**Work instruction**
Could you output the entries that follow exactly, omitting any pictures they contain?

**Provided records**
Start of Block

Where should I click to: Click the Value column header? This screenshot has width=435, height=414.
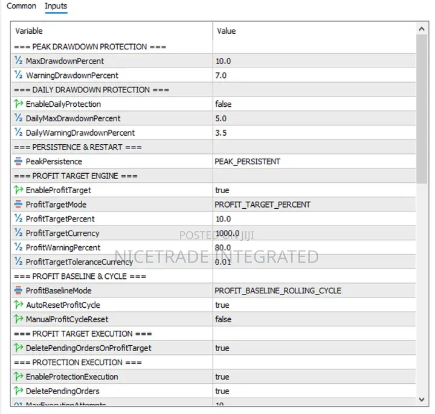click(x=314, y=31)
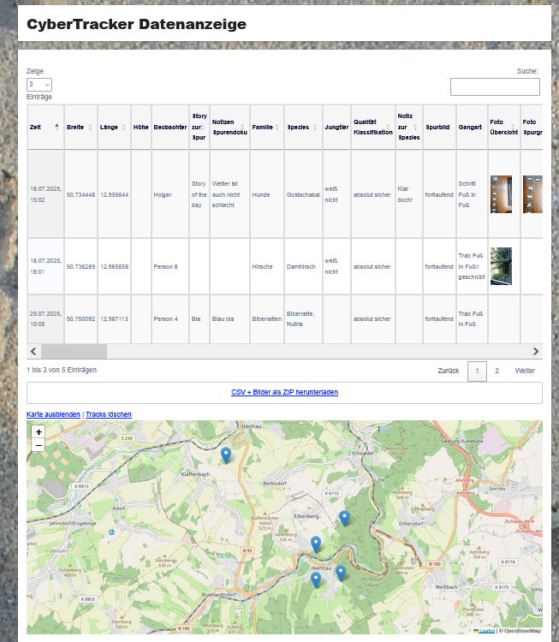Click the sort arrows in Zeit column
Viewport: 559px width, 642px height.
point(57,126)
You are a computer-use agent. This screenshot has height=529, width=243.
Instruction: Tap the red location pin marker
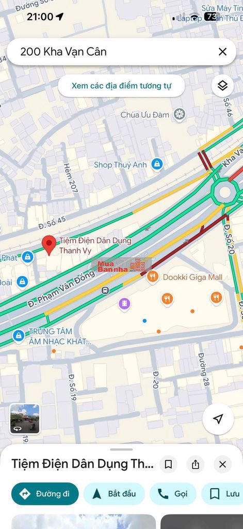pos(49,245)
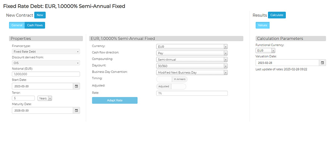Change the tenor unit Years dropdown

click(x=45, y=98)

End of Block

**Response to this exercise**
Where should I click to: Click the Value column header? This screenshot has width=435, height=414.
click(x=314, y=31)
Click the sort arrows in Zeit column
Viewport: 559px width, 642px height.
point(57,126)
You are a computer-use agent. This screenshot has height=529, width=243.
Instruction: Tap the red location pin marker
pos(49,245)
Change the tenor unit Years dropdown

click(x=45, y=98)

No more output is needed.